The anti-apoptotic activity associated with phosphatidylinositol transfer protein α activates the MAPK and Akt/PKB pathway

The conditioned medium (CM) from mouse NIH3T3 fibroblast cells overexpressing phosphatidylinositol transfer protein α (PI-TPα; SPIα cells) demonstrates an increased anti-apoptotic activity compared with CM from wild type NIH3T3 (wtNIH3T3) cells. As previously shown, the anti-apoptotic activity acts by activating a G protein-coupled receptor, most probably a cannabinoid 1 (CB1)-like receptor as the activity was blocked by both pertussis toxin and rimonabant [M. Schenning, C.M. van Tiel, D. Van Manen, J.C. Stam, B.M. Gadella, K.W. Wirtz and G.T. Snoek, Phosphatidylinositol transfer protein alpha regulates growth and apoptosis of NIH3T3 cells: involvement of a cannabinoid 1-like receptor, J. Lipid Res. 45 (2004) 1555-1564]. The CB1 receptor appears to be expressed in mouse fibroblast cells, at levels in the order SPIα > wtNIH3T3 > SPIβ cells (i.e. wild type cells overexpressing PI-TPβ). Upon incubation of SPIβ cells with the PI-TPα-dependent anti-apoptotic factors, both the ERK/MAP kinase and the Akt/PKB pathway are activated in a CB1 receptor dependent manner as shown by Western blotting.
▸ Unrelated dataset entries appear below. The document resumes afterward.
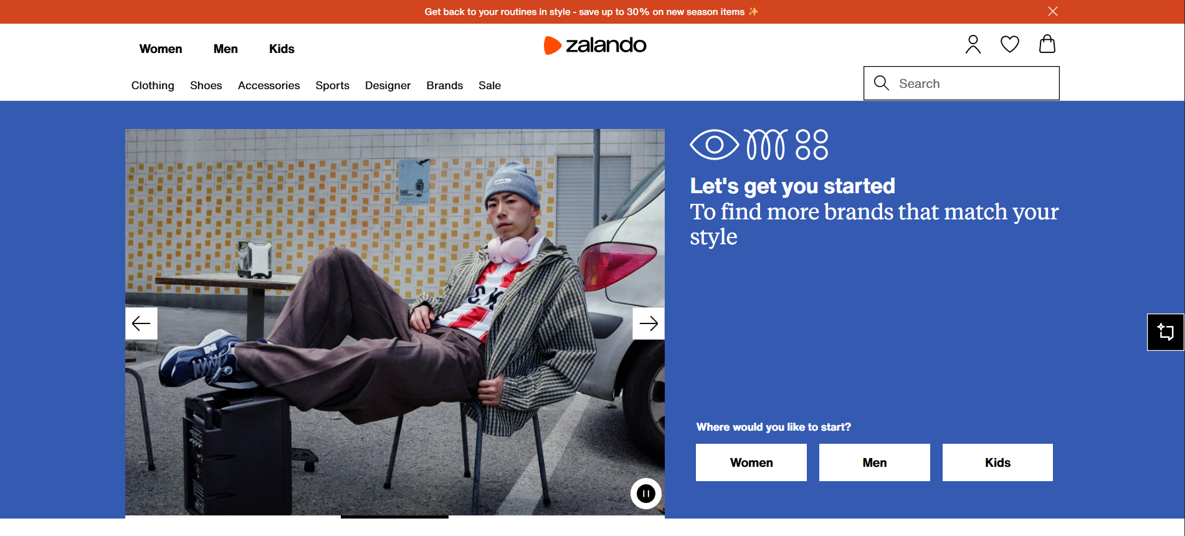Viewport: 1185px width, 536px height.
Task: Focus the Search input field
Action: [x=961, y=83]
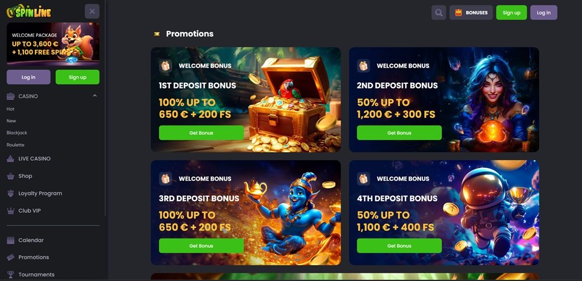Get the 4th Deposit Bonus
This screenshot has height=281, width=582.
(x=399, y=245)
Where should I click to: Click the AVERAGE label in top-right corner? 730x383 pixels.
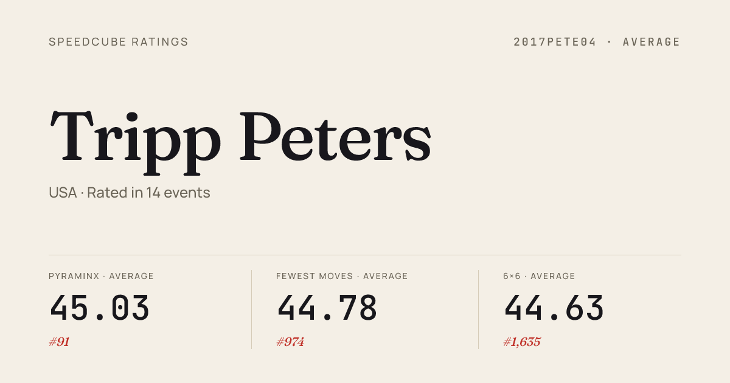click(652, 42)
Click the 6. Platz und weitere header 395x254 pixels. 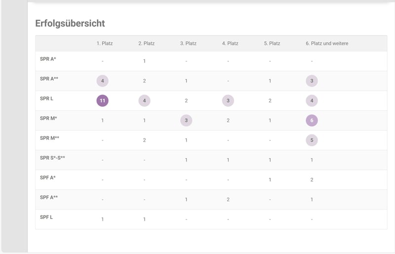327,43
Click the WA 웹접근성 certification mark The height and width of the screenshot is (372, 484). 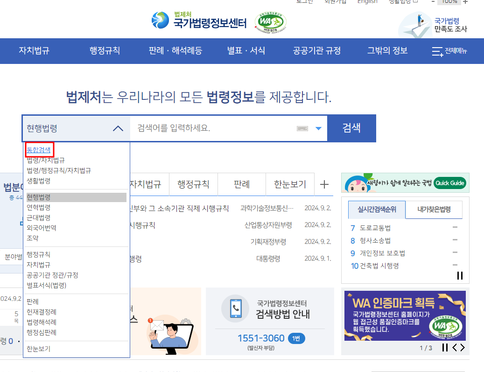(270, 21)

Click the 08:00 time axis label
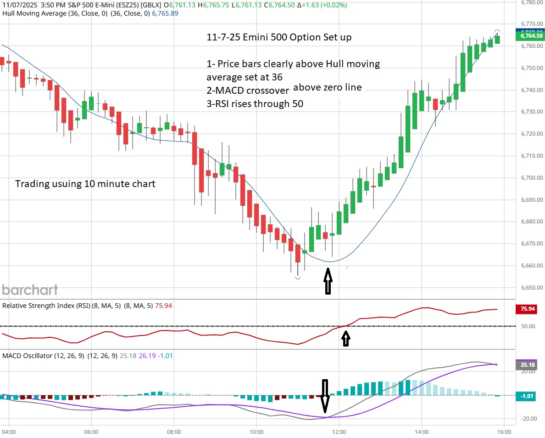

In addition, activation of ERK2 was also shown by EYFP-ERK2 translocation to the nucleus, as visualized by confocal laser scanning microscopy. The subsequent activation of the anti-apoptotic transcription factor NF-κB is in line with the increased resistance towards UV-induced apoptosis. On the other hand, receptor activation by CM from SPIα cells was not linked to phospholipase C activation as the YFP-labelled C2-domain of protein kinase C was not translocated to the plasma membrane of SPIβ cells as visualized by confocal laser scanning microscopy.